= Request =
In the property inspection unit text below, rewrite the paragraph beginning "This unit of competency specifies the outcomes" as a short bulleted list that keeps its main facts.

= Page text =
-----
This unit of competency specifies the outcomes required to inspect various types of property for conditions and compliance with approved requirements. It requires the ability to communicate effectively with those involved in the inspection process, and to have a clear understanding of industry and organisational inspection criteria and methods for carrying out and reporting the results of a property inspection.

The unit may form part of the licensing requirements for persons working in the property industry, including in the real estate, business broking, stock and station agency and property operations and development sectors, in those States and Territories where these are regulated activities.

Application of the Unit

Application of the unit 

This unit of competency supports the work of those involved in inspecting property.

Licensing/Regulatory Information

Refer to Unit Descriptor


Prerequisite units 


Employability Skills Information

Employability skills 

The required outcomes described in this unit of competency contain applicable facets of employability skills. The Employability Skills Summary of the qualification in which this unit of competency is packaged, will assist in identifying employability skills requirements.

Elements and Performance Criteria Pre-Content

Elements describe the essential outcomes of a unit of competency.

Performance criteria describe the required performance needed to demonstrate achievement of the element. Where bold italicised  text is used, further information is detailed in the required skills and knowledge and/or the range statement. Assessment of performance is to be consistent with the evidence guide.
-----
= Data segment =
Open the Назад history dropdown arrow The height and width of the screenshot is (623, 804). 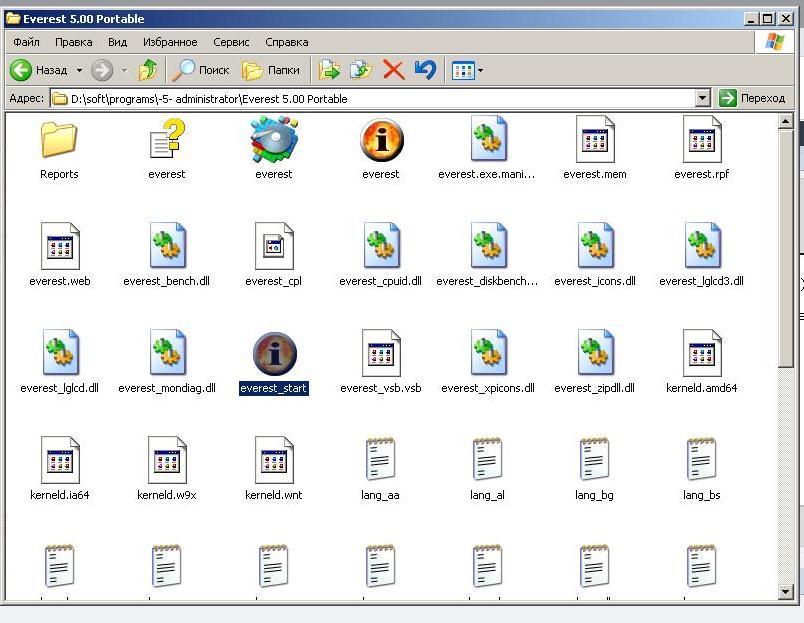(x=79, y=70)
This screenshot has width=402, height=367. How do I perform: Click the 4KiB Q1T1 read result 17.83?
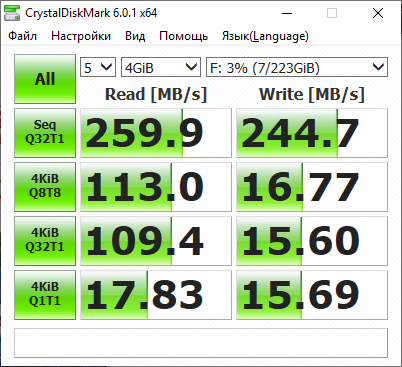point(156,295)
-----
= Response to the exercise =
- Sets out the outcomes required to inspect various types of property for conditions and compliance with approved requirements
- Requires effective communication with those involved in the inspection process
- Requires a clear understanding of industry and organizational inspection criteria
- Requires a clear understanding of methods for carrying out a property inspection and reporting its results